El guión de Ruizpalacios y Gibrán Portela se burla del cantinfleo revolucionario que repite la palabra “compañeros” para obtener abucheos y vitoreo por igual, sin importar realmente el contenido del discurso (o si de perdida se trata de una propuesta viable), lo cual demuestra el desapego semántico y francamente risible, que usualmente termina por invadir a los movimientos estudiantiles en México. Sin embargo, a pesar de los chistes alrededor de la fauna universitario-revolucionaria, la necesidad de movilización –vigente hoy, quizá más que nunca– resulta innegable.
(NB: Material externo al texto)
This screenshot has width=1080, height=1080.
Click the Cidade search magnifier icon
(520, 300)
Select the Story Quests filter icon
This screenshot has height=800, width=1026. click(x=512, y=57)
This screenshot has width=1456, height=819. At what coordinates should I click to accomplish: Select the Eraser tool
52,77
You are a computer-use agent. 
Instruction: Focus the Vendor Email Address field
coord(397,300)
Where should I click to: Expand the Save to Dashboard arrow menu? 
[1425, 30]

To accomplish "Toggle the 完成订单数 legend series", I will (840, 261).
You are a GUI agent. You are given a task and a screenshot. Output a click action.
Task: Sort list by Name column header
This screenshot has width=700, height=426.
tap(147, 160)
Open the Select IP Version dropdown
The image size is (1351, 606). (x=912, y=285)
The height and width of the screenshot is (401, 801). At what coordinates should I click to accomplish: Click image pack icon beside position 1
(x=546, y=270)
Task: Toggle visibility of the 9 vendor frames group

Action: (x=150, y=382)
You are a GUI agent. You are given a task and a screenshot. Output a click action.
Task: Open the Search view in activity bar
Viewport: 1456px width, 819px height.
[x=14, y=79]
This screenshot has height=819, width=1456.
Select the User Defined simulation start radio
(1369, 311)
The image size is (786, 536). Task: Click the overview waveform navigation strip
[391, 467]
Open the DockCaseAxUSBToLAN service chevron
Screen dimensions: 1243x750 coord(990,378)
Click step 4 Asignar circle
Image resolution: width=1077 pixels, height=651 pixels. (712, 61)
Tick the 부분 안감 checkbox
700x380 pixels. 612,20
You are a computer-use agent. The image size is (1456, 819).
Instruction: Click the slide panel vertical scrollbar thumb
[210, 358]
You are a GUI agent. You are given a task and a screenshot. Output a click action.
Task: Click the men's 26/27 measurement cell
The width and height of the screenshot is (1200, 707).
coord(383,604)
Güeros utiliza una serie de recursos formales para acentuar la comedia, la cual muchas veces se encuentra en los detalles, en los siempre presentes programas de radio y televisión, o en los comentarios fugaces audibles que indican que nos encontramos en un plano de realidad distinto. Por ejemplo, el narrador del programa Hermano mayor (un Big Brother sin copyright), que por alguna razón es constantemente transmitido, dice: “los ciclos menstruales de las chicas ya están completamente sincronizados” o “comienzan a sospechar que están viviendo en un set de televisión”. Lo mismo sucede con las alucinaciones visuales de Federico durante sus ataques de pánico, el sonido selectivo cuando los personajes escuchan algo que el público no (cómo desearía escuchar la música de Epigmenio Cruz, privilegio único de los personajes dentro de la ficción, aunque la musicalización con intervenciones de Agustín Lara también es muy disfrutable); o las imágenes borrosas y alteradas para resaltar un punto focal. Sin embargo, el recurso más arriesgado y el principal quiebre con la ficción, es una autocrítica al cine mexicano en boca del propio Sombra, quien dice cerca de la mitad de la película: “Agarran a unos pinches pordioseros, los filman en blanco y negro y dicen que están haciendo cine de arte”. La película se asume como parte de una convención pretenciosa, pero con un humor descarado y directo de autoconsciencia histórica y cultural nacional que la separa de sus referentes de la Nueva Ola.
Más que compararla con cualquier otra película del cine contemporáneo mexicano (Y tu mamá también y Temporada de patos podrían ser referencias del tipo de cine en el que se inserta, la primera por ser una road movie y la segunda por la fotografía en blanco y negro y la temática de cotidianeidad interrumpida), Güeros recuerda a Los Caifanes (Juan Ibáñez, 1967), la cual también es un recorrido alucinante por la Ciudad de México. Sin embargo, los tiempos han cambiado y el vandalismo ingenioso ya no es lo que era. Ahora nos enfrentamos a monstruos como el tráfico y la lucha perene por el cambio social, a cuán cíclica es la vida urbana (el año pasado fue el Politécnico Nacional, algunos años antes la UAM…) y a lo difícil que resulta ser indiferente. Los que eran jóvenes y revolucionarios a finales de los sesenta probablemente se han cansado de la misma tonada o, tal vez, la sigan cantando.
Antes que nada, Güeros es una película divertida. Las actuaciones y la fotografía destacan por su frescura y el guión tiene un humor ligero, aunque en ocasiones extraño. Pero sobre todo –por lo menos para los defeños recalcitrantes, pumas y clasemedieros como yo (volvemos a las etiquetas)–esta película es nuestra.